Em 2000, Moreno et al. não encontraram diferenças na ocorrência de complicações entre as fraturas de mandíbula tratadas com fixação intermaxilar, com miniplacas e parafusos de 2.0 mm de diâmetro, com placas AO e parafusos 2.4 mm e com placas AO e parafusos 2.7 mm de diâmetro. A correlação entre a gravidade da fratura e a ocorrência de complicações é que foi estatisticamente relevante (p>0,05).

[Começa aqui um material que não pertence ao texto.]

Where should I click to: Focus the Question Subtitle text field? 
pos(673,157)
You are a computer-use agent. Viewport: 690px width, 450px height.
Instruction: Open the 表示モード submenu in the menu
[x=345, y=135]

Bell e Wilson, em 2008, realizaram um estudo retrospectivo para avaliar as complicações associadas ao tratamento de fraturas de ângulo mandibular pela técnica de Champy. 24% dos pacientes necessitaram reoperação para remoção dos meios de fixação, sendo 21,3% devido à desadaptação da placa e dor.

Seemann et al., em 2010, realizaram um estudo retrospectivo referente às taxas de complicações no tratamento cruento das fraturas de ângulo mandibular por um período de 10 anos. Foram incluídos nesta pesquisa 322 pacientes com 335 fraturas de ângulo mandibular. A taxa de cirurgia de revisão foi de 6,31%, sendo que a taxa de falha na osteossíntese foi de 5,7% e a de pseudoartrose foi de 4,8%.